2. The valve device according to claim 1, characterized in that the above passage is provided with one end opening in the wall of the main body near the outlet or in the wall of the connecting pipe connected to the outlet, and the one end opening and the other end opening are connected by a pipe that is routed outside the main body.
3. The valve device according to claim 1, characterized in that the above passage is provided on the above valve stem.
4. The valve device according to claim 3, characterized in that one end opening of the above passage is formed on the side surface of the valve stem, the other end opening of the above passage is formed on the side surface of the valve stem, and the one end opening and the other end opening of the passage are connected by a through hole drilled from the other end of the valve stem along the axis of the valve stem.
5. The valve device according to claim 1, characterized in that a rod is provided in the secondary chamber above, erected on the partition wall above, and the passage is configured to include one side passage formed on the rod and having the one end opening at its tip, and the other side passage formed on the partition wall and having the other end opening.
6. The valve device according to any one of claims 1 to 5, characterized in that the sealing portion comprises a plurality of overlapping ring-shaped sealing members that slide against the valve stem, and a holding portion that is connected to the secondary chamber side of the bearing and protrudes into the secondary chamber, and houses and holds the plurality of sealing members in an overlapping manner, the holding portion comprises a housing having a support surface for supporting the lower sealing member of the plurality of sealing members and a recess having an inner surface that can contact the outer surface of each sealing member, a nut having an insertion hole through which the valve stem is inserted and a female thread that screws onto a male thread formed on the outside of the housing, and a retaining ring that is inserted onto the valve stem and provided on the upper sealing member of the plurality of sealing members, and presses and holds the plurality of sealing members when the nut is screwed onto the male thread.
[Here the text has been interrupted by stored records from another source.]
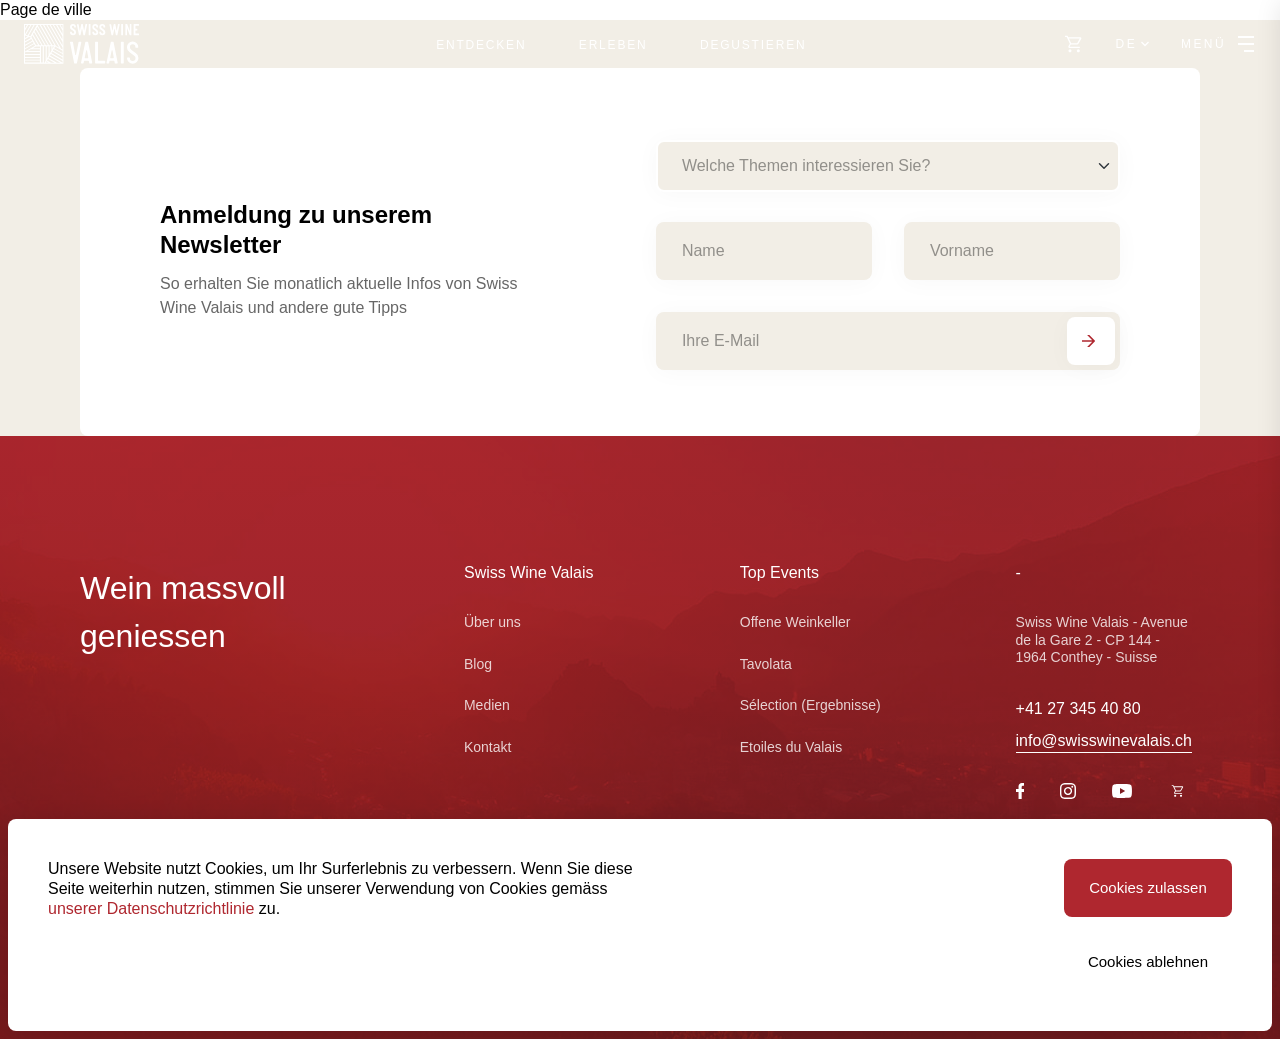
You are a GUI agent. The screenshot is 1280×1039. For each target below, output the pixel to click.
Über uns (492, 622)
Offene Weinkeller (795, 622)
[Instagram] (1068, 793)
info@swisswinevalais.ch (1104, 740)
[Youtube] (1122, 792)
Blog (478, 664)
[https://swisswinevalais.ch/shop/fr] (1178, 792)
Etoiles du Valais (791, 747)
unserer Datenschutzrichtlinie (151, 908)
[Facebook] (1020, 793)
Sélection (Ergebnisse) (810, 705)
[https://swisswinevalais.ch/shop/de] (1074, 44)
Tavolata (766, 664)
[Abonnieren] (1091, 341)
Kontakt (487, 747)
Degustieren (753, 45)
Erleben (613, 45)
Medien (487, 705)
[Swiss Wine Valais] (81, 44)
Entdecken (481, 45)
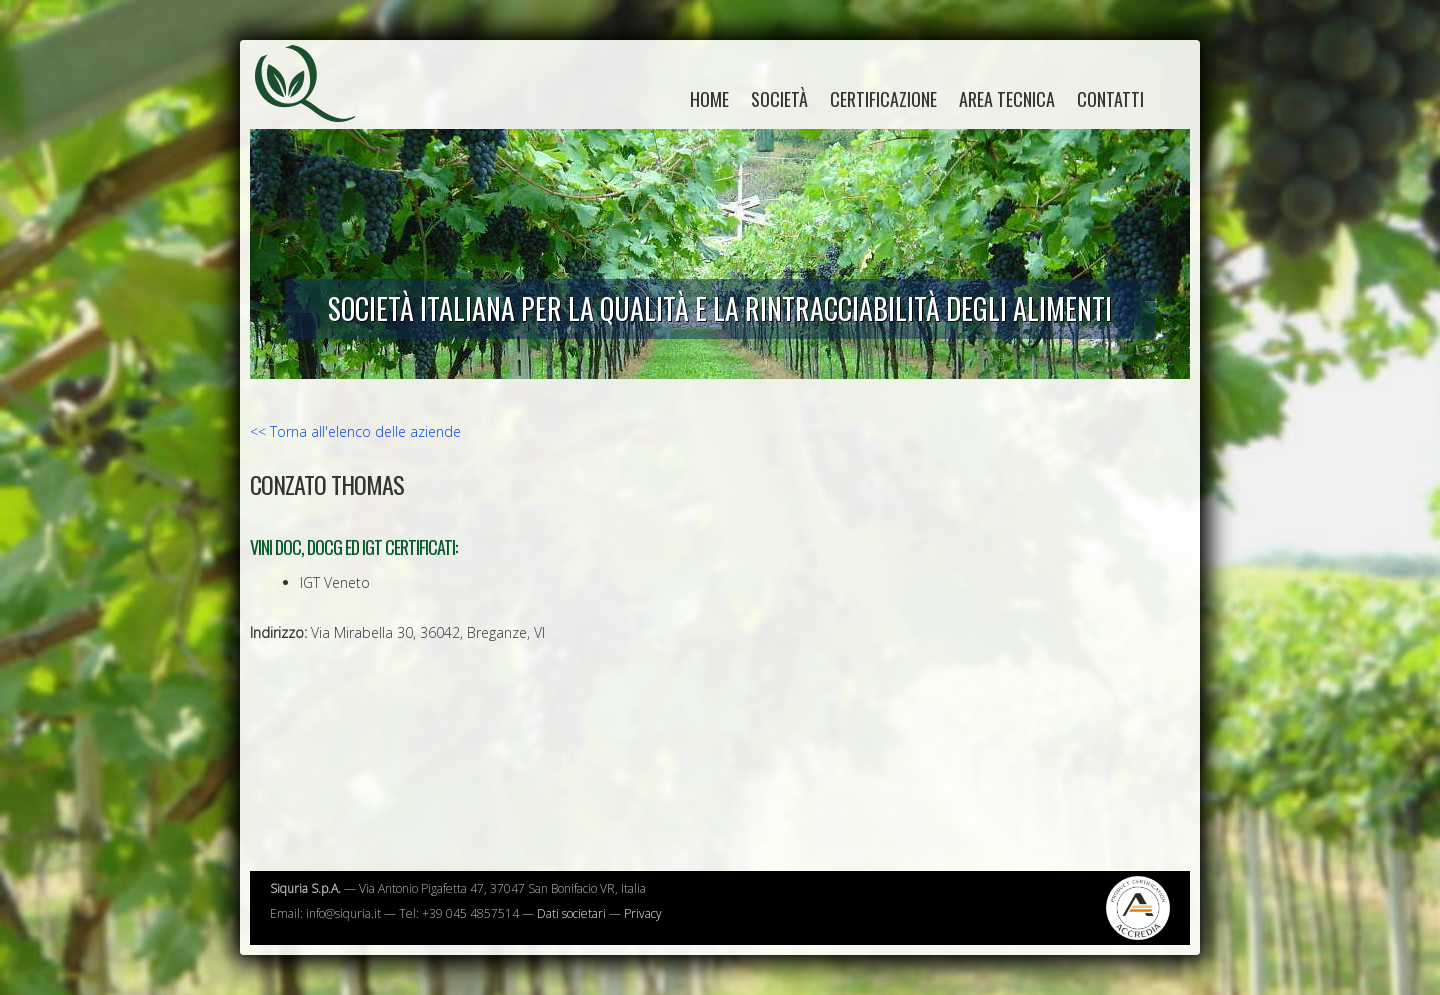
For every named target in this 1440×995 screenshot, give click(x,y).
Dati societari (571, 913)
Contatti (1110, 99)
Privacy (643, 913)
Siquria (315, 105)
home (709, 99)
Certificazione (883, 99)
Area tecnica (1007, 99)
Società (779, 99)
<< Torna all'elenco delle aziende (355, 431)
7. The valve device according to claim 6, characterized in that a male threaded portion is formed on the outer circumference of the bearing, and a female threaded portion is formed in the partition wall into which the male threaded portion is screwed, and the bearing is provided in the partition wall by screwing the male threaded portion into the female threaded portion.
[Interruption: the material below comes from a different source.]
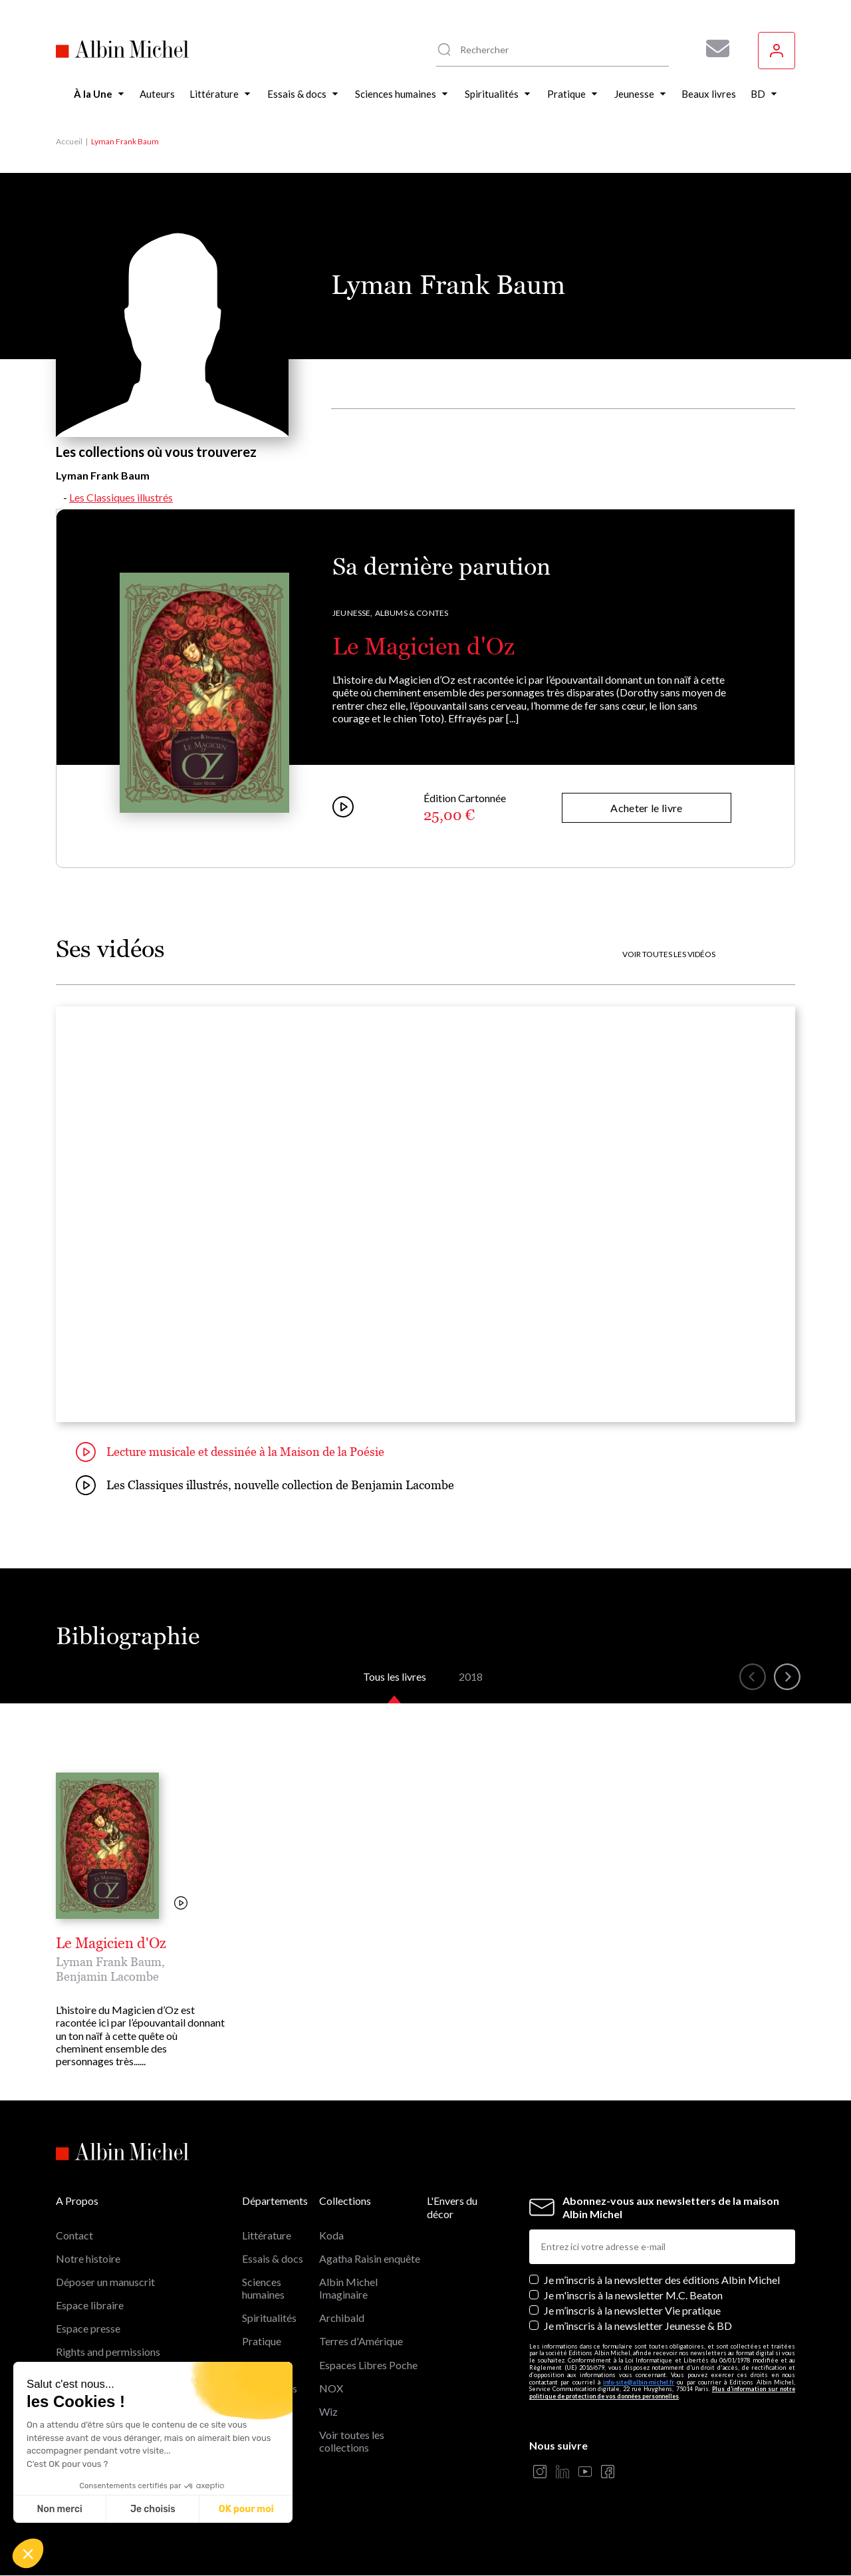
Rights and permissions (108, 2351)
8. The primary chamber is provided with a valve spring that biases the valve body in the retraction direction of the valve stem and in the direction that closes the valve opening, and a control unit that controls the operation of the operating diaphragm is provided, and the control unit is configured to include an operating pipeline provided between the primary chamber and the lower chamber of the operating chamber, and a pilot valve provided in the middle of the operating pipeline that opens the operating pipeline when the pilot pressure on the secondary chamber side falls below a predetermined pressure and closes the operating pipeline when the pilot pressure exceeds the predetermined pressure, The valve device according to claim 6, characterized in that when the pilot valve of the control unit opens the operating pipeline, the operating diaphragm advances the valve stem against the biasing force of the valve body spring, opening the valve port with the valve body, and allowing fluid to flow from the primary chamber through the valve port to the secondary chamber, and when the pilot valve of the control unit closes the operating pipeline, the operating diaphragm retracts the valve stem due to the biasing force of the valve body spring, closing the valve port with the valve body, and stopping the outflow of fluid from the primary chamber to the secondary chamber.